Страница 14 из 149
Узкая полоска низменного мыса открылась лишь на рассвете 21 сентября. У песчаной косы кипели белые буруны. Среди них можно было разобрать какое-то маленькое черное пятнышко.
Подошли поближе. Теперь уже было ясно, что это пятнышко и есть «Хронометр». Судно находилось в самом жалком состоянии. Повернутое лагом и выброшенное на песок, оно лежало на берегу, тяжело накренившись на борг. Позади суетились люди, перебравшиеся на сухую землю.
«Хронометру» теперь ничем уже нельзя было помочь, тем более что «Садко» не мог подойти к нему ближе чем на 4 мили из-за мелководья. Но оставить на произвол судьбы его экипаж мы не имели никакого права, и «Садко» остался у берега ждать, пока волнение уляжется настолько, что катером и шлюпками удастся снять людей.
Назавтра мы сделали несколько таких попыток, но безрезультатно. И только к вечеру катер и вельбот добрались до берега и приняли 23 иззябших, мокрых и голодных моряка.

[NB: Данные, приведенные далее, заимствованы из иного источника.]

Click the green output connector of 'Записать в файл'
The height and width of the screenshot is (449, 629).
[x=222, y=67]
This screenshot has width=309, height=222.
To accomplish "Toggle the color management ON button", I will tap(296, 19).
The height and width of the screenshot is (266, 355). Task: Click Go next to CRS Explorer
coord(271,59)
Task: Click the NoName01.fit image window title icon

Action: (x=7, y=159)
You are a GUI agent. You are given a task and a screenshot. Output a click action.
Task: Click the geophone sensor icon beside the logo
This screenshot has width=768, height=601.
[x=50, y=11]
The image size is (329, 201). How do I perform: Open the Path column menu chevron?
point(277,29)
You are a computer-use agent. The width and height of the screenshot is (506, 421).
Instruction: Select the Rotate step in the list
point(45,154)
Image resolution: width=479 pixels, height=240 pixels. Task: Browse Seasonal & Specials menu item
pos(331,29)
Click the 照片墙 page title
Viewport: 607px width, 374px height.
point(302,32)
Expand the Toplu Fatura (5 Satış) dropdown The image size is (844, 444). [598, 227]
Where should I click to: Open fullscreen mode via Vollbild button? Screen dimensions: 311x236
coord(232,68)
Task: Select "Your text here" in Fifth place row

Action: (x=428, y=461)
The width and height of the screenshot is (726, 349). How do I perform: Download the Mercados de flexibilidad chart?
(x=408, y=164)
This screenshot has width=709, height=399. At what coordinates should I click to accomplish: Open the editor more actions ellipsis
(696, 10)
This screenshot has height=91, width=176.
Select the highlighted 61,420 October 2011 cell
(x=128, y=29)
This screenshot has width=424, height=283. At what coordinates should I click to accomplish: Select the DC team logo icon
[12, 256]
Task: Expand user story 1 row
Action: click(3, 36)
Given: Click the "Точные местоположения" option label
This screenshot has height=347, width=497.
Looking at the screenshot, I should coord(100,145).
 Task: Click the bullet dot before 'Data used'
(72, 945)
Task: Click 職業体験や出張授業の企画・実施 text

Когда катер с вельботом на буксире подходил к «Садко», мы с изумлением обнаружили, что, кроме людей, на них находились четвероногие мохнатые пассажиры. Видимо, моряки «Хронометра» успели спасти корабельных псов., Когда же катер подошел ближе, наше изумление удвоилось: рядом с маленькими щенками сидел крохотный белый медвежонок, ростом не больше дворовой собаки. Словно соображая всю серьезность происходившего вокруг, медвежонок вел себя очень смирно, как и подобает спасенному пассажиру.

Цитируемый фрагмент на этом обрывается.